- **MATERIAL SUPPLIED**:

╔══

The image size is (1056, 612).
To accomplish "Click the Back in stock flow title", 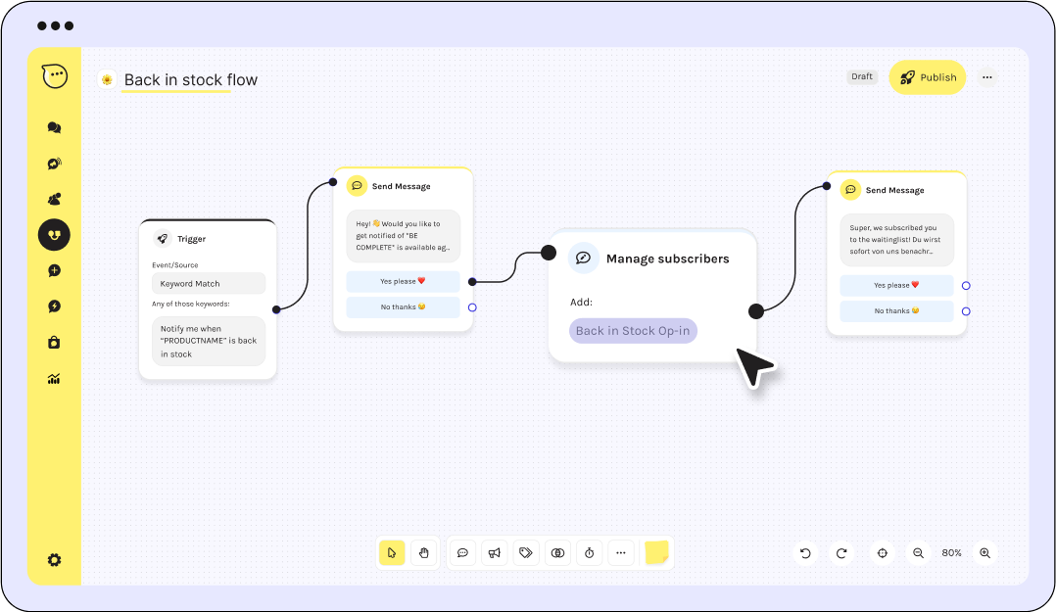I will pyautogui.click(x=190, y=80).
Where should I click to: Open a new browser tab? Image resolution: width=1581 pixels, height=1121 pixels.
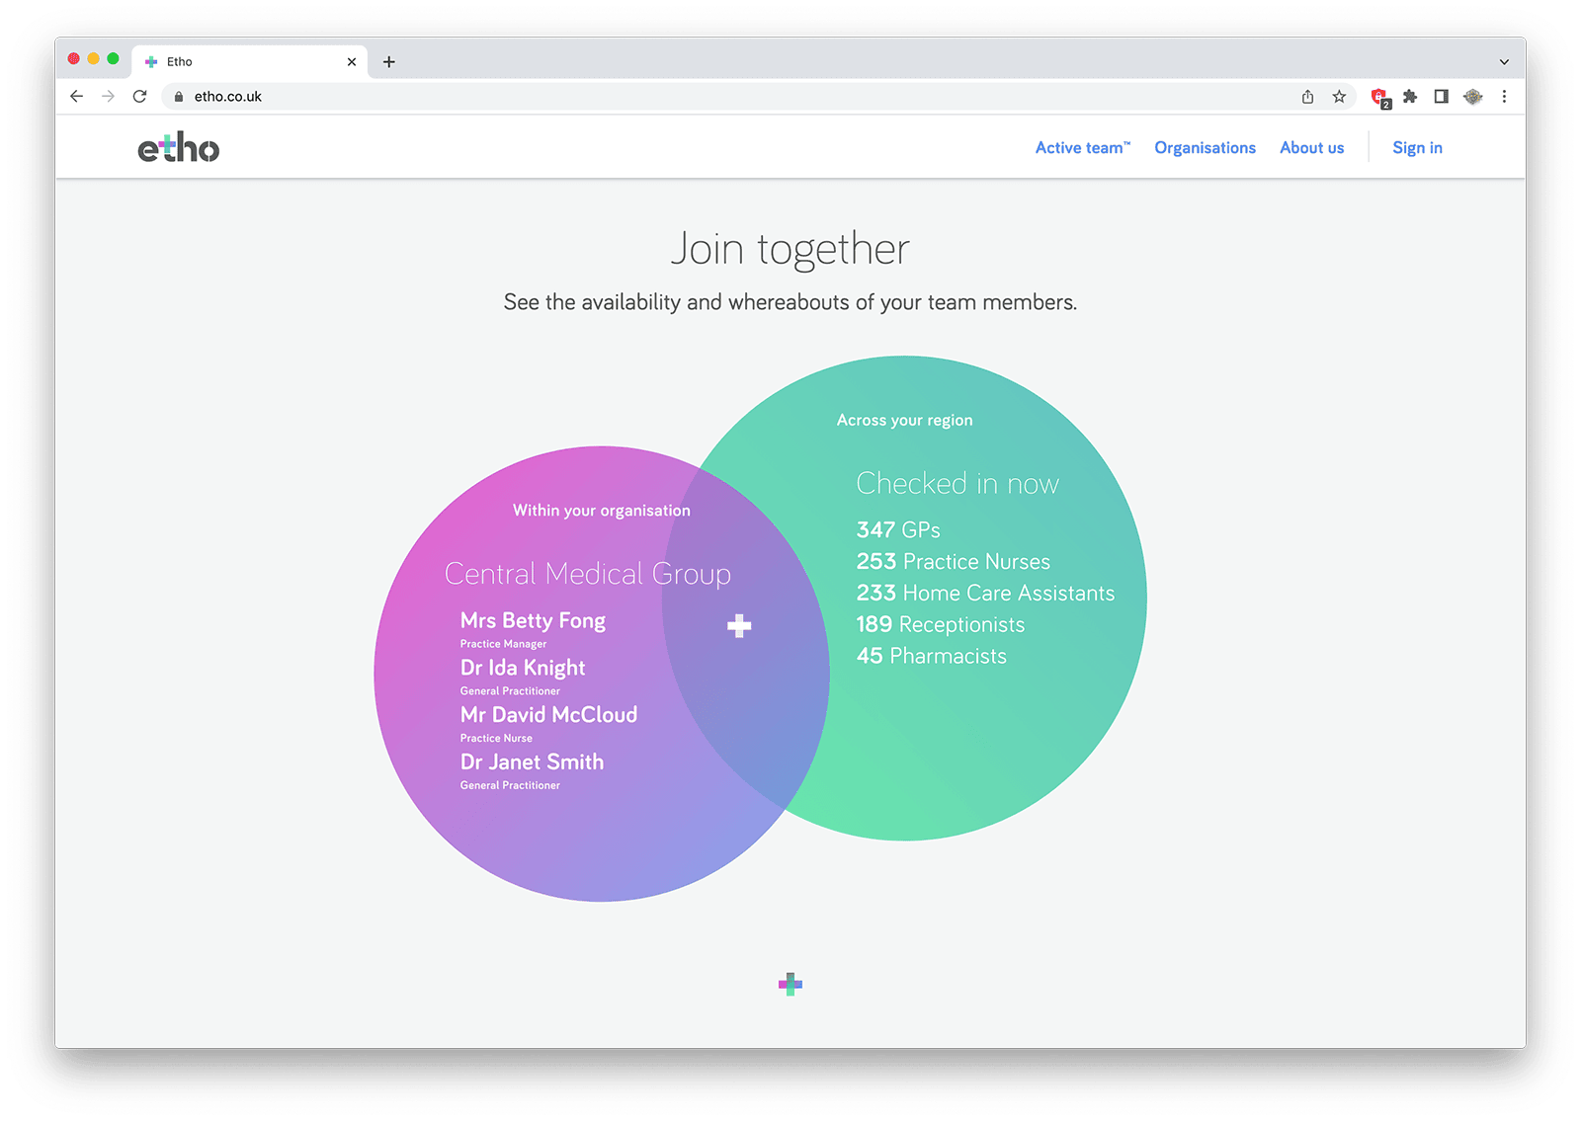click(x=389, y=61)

╚══
╔══

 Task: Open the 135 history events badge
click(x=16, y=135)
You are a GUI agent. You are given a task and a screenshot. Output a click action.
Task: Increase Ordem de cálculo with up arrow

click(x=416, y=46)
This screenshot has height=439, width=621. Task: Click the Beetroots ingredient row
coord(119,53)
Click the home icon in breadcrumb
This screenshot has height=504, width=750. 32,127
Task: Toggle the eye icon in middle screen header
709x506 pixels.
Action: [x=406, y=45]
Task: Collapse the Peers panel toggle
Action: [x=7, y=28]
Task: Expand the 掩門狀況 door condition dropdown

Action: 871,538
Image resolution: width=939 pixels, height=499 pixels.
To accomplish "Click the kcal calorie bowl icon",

╚══

- **HOW TO COMPLETE THIS TASK**:
Print again the lines of the entries above that fall between the line holding "Task: Increase Ordem de cálculo with up arrow" and the line holding "the kcal calorie", inclusive, exactly as they stand.

- **ANSWER FOR THIS EXERCISE**:
Task: Increase Ordem de cálculo with up arrow

click(x=416, y=46)
This screenshot has height=439, width=621. Task: Click the Beetroots ingredient row
coord(119,53)
Click the home icon in breadcrumb
This screenshot has height=504, width=750. 32,127
Task: Toggle the eye icon in middle screen header
709x506 pixels.
Action: [x=406, y=45]
Task: Collapse the Peers panel toggle
Action: [x=7, y=28]
Task: Expand the 掩門狀況 door condition dropdown

Action: 871,538
Image resolution: width=939 pixels, height=499 pixels.
To accomplish "Click the kcal calorie bowl icon",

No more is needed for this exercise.